This is criminally long. It will probably leave no space on the internet for anything else. It was published in the magazine of Army Times in 1979. It describes a Parris Island that no longer exists. In fact it describes a world that no longer exists. The thought of some effeminate Sanowflake telling a Marine DI that he needed a Safe Space so he wouldn’t feel uncomfortable, poor darling–well, it just charms me. He would develop a whole new understanding of “uncomfortable.”

Anyway, the piece will resonate with a few Marine old-timers now long in the tooth. Semper fi.

Boot camp. Yawning gateway to military life, an adventure outrageously funny and frightening, source of a lifetime of lies, all growing worse with each bull session. No one forgets boot. Get two GIs together over a bottle of gin, talking about old times, and sooner or later the talk will turn to tales of boot, a few of them true.

Not many, though. It is all right for most stories to be based on fact, but the better recollections of boot have only a nodding acquaintance with truth. Facts inhibit flexibility. They stultify.

But boot is more than tall tales. It is part of American life. We talk of being a peaceful nation, but usually we have a couple of million men and women under arms and often a war going. A high percentage of Americans spend time in the military. They shape it, and it shapes them.

A particular aspect of the national character appears in the organized anarchy of military life. Literature finds the military a feast — Catch 22, M*A*S*H, A Farewell To Arms, Dispatches, and all the rest. Curmudgeing Through Pa... Fred Reed Best Price: $5.03 Buy New $15.94 (as of 04:50 EDT - Details)

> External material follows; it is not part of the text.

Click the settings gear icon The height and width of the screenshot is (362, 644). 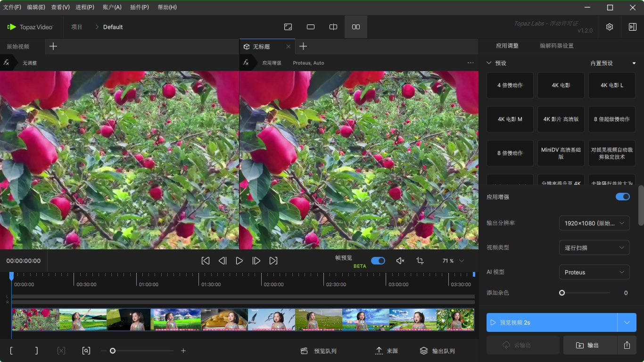click(610, 27)
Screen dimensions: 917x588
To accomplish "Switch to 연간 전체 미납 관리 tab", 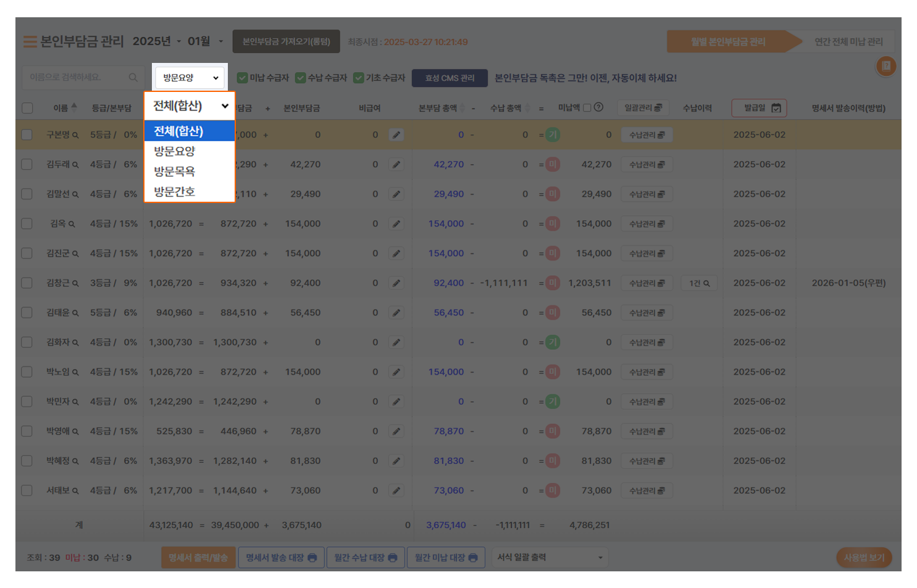I will 848,42.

Boot is a gateway. Here’s to basic, as I remember it, as everyone remembers it, as I saw it in going back this year. A boy’s first great taste of life. Next to finding a Portuguese man-of-war in the bathtub, the worst thing that could happen to a kid of 20 in 1968 was getting to Parris Island at a grainy-eyed two in the morning, flat exhausted, and meeting a drill instructor. Everyone’s heard the tales. DIs will pull your fingernails off one by one, make you run until your knees corrode, bury you to the neck in sand and leave you for the mosquitoes.

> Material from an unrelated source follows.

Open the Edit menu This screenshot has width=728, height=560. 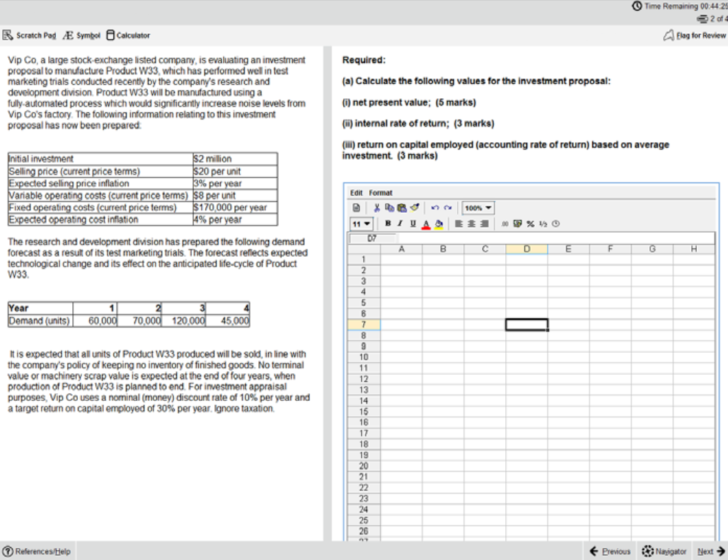[356, 192]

When the bus pulls into the swampy lowlands of South Carolina and Parris Island signs appear, it all becomes plausible. And there’s no…way…out.

I arrived on a chartered Greyhound crowded with Richmond boys who suddenly suspected that they weren’t a Few Good Men. It was a raw deal all around–cottony taste in the mouth, somebody else sure to get the girl back home, bus reeking of stale sweat and beginning fear, no thought yet about dying in Asia, just a sort of uh-oh feeling.

The driver had picked up a sergeant at the gate to give him a ride. “You wanna get off before the stampede?” the driver asked. Stampede? It was ominous.

On that loneliest morning I’ll ever see, my introduction to the Marines–the Green Team, the Crotch, Uncle Sam’s Misguided Children–was a little man 32 feet wide and about as high as my chin. He had killed Smokey the Bear and stolen his hat. He had a voice like Krakatoa in full eruption, and his name was Staff Sergeant Bull Walrus. At least I think it was.

He exploded into the headlights like one of hell’s more vicious demons, trembling with fury.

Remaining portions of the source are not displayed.